The so-called subdural and epidural spaces within the skull are pathological spaces that only develop when hematomas (bleeds) form as a delayed consequence of head trauma. 
Hematomas often become symptomatic due to headaches or neurological deficits, such as hemiparesis or speech disturbances.

Types of hematomas include:

  • Epidural Hematoma (EDH)
    Bleeding occurs between the skull bone and the dura mater. Most commonly caused by a skull fracture with injury to a meningeal artery. Urgent surgical intervention is required to evacuate the hematoma and control the bleeding source.
  • Subdural Hematoma (ASDH)
    Bleeding occurs deeper, between the dura mater and the arachnoid mater. Smaller hematomas can be treated under local anesthesia via a small burr hole in the skull.

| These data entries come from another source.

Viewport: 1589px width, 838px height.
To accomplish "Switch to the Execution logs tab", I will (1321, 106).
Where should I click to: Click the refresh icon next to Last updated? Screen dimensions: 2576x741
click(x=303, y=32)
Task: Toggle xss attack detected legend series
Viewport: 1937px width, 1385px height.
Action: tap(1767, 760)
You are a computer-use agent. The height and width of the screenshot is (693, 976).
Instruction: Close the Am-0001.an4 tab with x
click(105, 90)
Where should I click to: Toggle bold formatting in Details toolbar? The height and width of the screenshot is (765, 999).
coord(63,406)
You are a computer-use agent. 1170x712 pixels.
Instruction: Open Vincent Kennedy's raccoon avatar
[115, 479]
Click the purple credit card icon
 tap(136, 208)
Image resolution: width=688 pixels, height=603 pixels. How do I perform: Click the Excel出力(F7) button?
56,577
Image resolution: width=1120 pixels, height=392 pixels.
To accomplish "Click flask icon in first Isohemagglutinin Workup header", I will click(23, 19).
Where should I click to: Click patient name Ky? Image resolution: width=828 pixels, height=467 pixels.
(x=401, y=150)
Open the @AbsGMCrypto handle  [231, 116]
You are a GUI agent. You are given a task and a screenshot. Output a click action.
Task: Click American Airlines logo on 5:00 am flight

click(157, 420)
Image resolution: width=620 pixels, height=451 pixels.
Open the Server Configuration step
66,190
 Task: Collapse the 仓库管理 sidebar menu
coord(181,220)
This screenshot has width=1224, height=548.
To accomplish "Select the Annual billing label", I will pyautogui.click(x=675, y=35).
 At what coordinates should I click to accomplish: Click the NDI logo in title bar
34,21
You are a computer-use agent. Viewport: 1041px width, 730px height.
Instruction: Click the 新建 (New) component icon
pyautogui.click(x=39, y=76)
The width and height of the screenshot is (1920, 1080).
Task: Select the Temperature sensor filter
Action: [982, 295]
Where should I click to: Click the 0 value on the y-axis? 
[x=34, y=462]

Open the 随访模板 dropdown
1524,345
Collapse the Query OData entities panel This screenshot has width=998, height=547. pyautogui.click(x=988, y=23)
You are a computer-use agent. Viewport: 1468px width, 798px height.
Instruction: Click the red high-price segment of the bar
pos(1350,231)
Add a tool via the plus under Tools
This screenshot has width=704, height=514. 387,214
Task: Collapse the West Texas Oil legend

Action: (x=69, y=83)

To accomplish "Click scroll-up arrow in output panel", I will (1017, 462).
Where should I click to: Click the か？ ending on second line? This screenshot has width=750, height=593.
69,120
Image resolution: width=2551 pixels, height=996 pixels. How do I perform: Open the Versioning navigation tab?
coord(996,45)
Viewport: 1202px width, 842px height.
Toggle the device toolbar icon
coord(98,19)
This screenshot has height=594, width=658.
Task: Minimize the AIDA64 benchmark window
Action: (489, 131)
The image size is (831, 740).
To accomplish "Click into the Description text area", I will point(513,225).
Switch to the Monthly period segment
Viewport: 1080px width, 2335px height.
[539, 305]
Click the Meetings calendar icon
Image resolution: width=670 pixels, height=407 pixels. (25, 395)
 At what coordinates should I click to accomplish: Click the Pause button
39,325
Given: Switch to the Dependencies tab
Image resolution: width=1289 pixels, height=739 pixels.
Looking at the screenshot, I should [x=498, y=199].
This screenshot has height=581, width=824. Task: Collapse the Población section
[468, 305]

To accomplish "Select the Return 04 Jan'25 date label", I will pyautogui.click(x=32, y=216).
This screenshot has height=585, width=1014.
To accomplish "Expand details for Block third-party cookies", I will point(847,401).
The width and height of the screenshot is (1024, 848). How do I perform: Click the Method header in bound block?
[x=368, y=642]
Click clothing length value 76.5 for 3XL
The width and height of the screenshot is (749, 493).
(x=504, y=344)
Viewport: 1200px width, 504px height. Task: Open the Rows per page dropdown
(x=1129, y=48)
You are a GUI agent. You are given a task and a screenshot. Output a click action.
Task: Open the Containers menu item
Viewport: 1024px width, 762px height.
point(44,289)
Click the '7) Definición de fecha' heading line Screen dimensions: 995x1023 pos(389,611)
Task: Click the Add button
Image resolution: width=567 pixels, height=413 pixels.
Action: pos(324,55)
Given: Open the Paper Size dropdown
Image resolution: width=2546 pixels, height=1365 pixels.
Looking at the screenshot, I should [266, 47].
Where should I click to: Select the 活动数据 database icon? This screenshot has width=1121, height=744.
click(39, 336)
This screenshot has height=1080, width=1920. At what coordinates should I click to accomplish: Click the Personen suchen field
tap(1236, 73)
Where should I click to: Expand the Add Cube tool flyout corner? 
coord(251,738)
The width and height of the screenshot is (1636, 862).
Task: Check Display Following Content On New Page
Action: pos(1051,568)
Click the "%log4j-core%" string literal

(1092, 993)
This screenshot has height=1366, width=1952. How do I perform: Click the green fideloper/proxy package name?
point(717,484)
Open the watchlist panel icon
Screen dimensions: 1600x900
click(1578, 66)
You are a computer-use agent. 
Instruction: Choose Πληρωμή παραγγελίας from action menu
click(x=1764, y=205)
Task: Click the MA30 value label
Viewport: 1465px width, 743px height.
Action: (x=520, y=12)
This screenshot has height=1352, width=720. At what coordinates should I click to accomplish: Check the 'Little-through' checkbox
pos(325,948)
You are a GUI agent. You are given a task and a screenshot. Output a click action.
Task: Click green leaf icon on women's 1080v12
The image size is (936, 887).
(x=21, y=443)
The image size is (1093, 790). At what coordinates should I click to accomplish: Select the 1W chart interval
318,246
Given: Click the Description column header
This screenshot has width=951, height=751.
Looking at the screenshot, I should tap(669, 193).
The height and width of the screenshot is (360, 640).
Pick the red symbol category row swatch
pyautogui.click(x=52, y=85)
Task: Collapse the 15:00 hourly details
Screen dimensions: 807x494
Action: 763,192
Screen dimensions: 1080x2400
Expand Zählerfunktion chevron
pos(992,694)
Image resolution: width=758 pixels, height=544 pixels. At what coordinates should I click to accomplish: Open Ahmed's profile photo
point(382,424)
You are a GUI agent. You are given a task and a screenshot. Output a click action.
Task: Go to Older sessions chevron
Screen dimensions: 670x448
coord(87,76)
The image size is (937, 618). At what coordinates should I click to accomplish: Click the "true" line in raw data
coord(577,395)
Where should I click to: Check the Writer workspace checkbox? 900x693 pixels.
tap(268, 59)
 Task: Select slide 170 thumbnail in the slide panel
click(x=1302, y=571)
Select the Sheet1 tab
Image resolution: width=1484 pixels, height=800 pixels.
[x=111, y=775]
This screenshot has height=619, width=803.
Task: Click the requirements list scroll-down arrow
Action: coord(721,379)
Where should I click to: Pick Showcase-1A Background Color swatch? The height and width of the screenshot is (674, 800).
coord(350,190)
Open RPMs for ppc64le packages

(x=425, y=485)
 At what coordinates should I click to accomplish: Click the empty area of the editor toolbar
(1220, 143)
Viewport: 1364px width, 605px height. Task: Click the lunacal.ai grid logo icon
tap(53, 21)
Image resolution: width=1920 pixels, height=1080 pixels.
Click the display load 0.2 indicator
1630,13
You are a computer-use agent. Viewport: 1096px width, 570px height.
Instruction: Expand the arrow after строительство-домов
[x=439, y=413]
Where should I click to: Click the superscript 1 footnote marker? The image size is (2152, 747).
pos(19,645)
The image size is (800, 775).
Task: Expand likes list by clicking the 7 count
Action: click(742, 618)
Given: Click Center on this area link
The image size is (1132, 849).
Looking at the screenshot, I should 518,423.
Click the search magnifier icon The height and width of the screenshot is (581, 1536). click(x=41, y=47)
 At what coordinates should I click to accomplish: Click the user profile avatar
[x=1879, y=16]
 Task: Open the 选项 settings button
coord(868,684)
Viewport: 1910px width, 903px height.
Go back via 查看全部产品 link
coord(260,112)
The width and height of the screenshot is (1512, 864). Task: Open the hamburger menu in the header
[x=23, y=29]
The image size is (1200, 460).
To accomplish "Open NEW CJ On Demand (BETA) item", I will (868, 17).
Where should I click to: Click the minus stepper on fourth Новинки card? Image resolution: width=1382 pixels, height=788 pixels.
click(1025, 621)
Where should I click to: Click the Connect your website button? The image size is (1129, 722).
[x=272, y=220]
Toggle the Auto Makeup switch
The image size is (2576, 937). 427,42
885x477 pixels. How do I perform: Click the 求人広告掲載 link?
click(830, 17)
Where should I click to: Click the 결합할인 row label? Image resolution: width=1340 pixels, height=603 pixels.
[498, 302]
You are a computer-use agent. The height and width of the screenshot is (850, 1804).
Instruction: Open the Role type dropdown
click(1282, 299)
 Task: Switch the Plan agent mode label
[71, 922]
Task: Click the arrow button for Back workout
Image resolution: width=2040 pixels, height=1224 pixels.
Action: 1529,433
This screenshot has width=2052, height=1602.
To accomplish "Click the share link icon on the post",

Larger hematomas, which exert significant pressure on the brain, require a larger burr hole with drainage placement under general anesthesia and sometimes irrigation of the hematoma cavity.

Skull fractures are breaks in the cranial bones caused by external trauma. They can involve the skull vault (calvarial fractures), the skull base (basal skull fractures), or the facial bones.

A skull fracture can be life-threatening and generally requires immediate specialist evaluation and usually surgical treatment. Exceptions include linear calvarial fractures and nasal bone fractures, which are often managed conservatively. Depending on its location, a skull fracture may be associated with meningeal injury. If the fracture creates a communication between air-filled spaces such as the sinuses and the brain, it can lead to bacterial meningitis. In such cases, surgical repair of the dura mater is required to restore a protective barrier.

Bone or ligament injuries of the spine can occur as a result of external trauma to the axial skeleton, such as traffic accidents or falls. If the spinal cord or nerves are also damaged, this can lead to severe neurological deficits, including paralysis, unless rapid surgical decompression is performed to relieve pressure on the spinal cord or nerve roots. The main feature of a spinal cord injury is a defined level of damage, above which neurological function is preserved and below which function is lost or significantly impaired.

The classification into stable or unstable vertebral fractures is important in determining whether surgical intervention is required or if conservative, non-surgical treatment is possible. 

  • Unstable spinal injuries are diagnosed when the bony and ligamentous integrity of the spine is so compromised that free movement can compress the spinal cord or its blood supply, causing severe pain and potentially major deterioration in neurological function. In such cases, internal stabilization of the spine is achieved through neurosurgical operative procedures.
  • Stable spinal injuries can often be treated conservatively with pain management and physiotherapy. Immobilization of the affected spinal segment, for example using a brace, usually provides significant pain relief.